(Saved data entries)

===

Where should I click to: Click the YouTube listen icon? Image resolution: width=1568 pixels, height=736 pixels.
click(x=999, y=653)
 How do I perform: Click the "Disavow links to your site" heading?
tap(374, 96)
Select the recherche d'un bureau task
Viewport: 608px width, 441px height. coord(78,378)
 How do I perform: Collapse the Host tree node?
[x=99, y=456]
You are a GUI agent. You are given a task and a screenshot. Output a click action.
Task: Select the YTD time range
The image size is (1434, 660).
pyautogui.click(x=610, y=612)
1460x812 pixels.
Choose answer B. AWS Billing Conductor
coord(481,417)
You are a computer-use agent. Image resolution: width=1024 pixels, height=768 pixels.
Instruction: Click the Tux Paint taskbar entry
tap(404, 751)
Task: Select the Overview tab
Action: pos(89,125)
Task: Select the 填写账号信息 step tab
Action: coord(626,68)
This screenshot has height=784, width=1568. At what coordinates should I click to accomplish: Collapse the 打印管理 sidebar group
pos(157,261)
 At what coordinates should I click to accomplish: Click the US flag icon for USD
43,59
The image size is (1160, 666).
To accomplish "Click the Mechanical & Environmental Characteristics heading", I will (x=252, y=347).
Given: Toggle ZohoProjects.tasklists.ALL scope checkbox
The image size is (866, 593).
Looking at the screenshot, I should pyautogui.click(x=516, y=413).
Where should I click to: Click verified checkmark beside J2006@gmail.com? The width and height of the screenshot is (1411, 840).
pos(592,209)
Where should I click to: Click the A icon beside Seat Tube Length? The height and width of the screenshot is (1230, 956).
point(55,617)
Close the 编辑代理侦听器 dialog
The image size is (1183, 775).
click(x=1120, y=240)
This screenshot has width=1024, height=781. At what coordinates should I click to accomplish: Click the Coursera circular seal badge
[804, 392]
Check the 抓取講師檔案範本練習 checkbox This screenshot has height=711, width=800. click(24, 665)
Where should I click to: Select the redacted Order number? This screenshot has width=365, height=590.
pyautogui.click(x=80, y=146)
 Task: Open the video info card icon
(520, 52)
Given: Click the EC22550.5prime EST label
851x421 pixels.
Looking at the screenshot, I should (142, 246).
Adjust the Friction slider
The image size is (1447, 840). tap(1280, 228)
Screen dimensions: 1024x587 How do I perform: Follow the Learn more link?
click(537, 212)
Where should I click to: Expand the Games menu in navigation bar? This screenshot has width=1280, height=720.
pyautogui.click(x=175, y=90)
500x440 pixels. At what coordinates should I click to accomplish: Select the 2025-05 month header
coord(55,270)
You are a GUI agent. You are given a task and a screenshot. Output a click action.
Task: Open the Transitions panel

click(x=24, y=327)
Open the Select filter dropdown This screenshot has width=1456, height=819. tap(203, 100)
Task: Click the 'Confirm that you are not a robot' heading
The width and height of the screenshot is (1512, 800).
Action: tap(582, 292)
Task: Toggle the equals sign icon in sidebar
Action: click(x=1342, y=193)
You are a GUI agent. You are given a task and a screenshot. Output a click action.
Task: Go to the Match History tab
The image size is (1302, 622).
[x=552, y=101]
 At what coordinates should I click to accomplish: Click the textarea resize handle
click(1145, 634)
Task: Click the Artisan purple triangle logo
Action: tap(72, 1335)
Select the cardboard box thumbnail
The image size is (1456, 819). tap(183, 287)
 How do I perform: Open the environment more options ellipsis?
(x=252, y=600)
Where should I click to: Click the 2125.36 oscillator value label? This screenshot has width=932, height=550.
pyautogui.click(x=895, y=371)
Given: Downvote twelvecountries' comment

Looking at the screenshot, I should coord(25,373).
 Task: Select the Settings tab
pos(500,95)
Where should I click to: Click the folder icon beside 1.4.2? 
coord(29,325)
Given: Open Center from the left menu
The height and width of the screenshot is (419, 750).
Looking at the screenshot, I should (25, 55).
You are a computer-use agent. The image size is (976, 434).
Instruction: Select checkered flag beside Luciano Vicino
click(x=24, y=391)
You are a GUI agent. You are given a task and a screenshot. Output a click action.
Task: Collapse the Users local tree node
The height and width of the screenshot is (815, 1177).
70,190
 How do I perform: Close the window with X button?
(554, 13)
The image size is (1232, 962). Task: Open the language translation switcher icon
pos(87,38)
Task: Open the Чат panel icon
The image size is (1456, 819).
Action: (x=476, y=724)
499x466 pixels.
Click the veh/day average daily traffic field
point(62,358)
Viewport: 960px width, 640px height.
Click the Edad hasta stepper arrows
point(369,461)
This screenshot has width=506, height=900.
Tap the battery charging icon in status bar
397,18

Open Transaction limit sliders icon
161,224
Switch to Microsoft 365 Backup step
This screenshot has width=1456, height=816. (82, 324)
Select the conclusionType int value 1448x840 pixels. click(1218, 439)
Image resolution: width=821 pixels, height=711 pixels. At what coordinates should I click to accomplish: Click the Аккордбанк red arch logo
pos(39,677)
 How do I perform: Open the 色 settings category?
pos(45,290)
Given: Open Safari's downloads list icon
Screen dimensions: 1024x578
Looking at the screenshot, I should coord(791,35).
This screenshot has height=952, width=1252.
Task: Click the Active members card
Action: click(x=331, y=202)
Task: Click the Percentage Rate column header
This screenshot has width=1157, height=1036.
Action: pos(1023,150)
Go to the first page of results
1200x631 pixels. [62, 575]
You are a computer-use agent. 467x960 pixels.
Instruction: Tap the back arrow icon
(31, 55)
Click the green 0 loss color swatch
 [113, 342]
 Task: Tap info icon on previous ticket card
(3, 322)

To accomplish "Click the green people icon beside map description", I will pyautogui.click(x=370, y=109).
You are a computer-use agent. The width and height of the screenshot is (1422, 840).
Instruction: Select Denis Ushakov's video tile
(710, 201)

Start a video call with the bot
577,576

===

What you should do —
Can you arrange the lines of the records as a JSON list of strings, beginning at the line that contains "1460x812 pixels." and stopping after the line that contains "should pyautogui.click(x=516, y=413).", with one string per line and any blank lines left out?

Exercise result —
[
  "1460x812 pixels.",
  "Choose answer B. AWS Billing Conductor",
  "coord(481,417)",
  "You are a computer-use agent. Image resolution: width=1024 pixels, height=768 pixels.",
  "Instruction: Click the Tux Paint taskbar entry",
  "tap(404, 751)",
  "Task: Select the Overview tab",
  "Action: pos(89,125)",
  "Task: Select the 填写账号信息 step tab",
  "Action: coord(626,68)",
  "This screenshot has height=784, width=1568. At what coordinates should I click to accomplish: Collapse the 打印管理 sidebar group",
  "pos(157,261)",
  " At what coordinates should I click to accomplish: Click the US flag icon for USD",
  "43,59",
  "The image size is (1160, 666).",
  "To accomplish \"Click the Mechanical & Environmental Characteristics heading\", I will (x=252, y=347).",
  "Given: Toggle ZohoProjects.tasklists.ALL scope checkbox",
  "The image size is (866, 593).",
  "Looking at the screenshot, I should pyautogui.click(x=516, y=413)."
]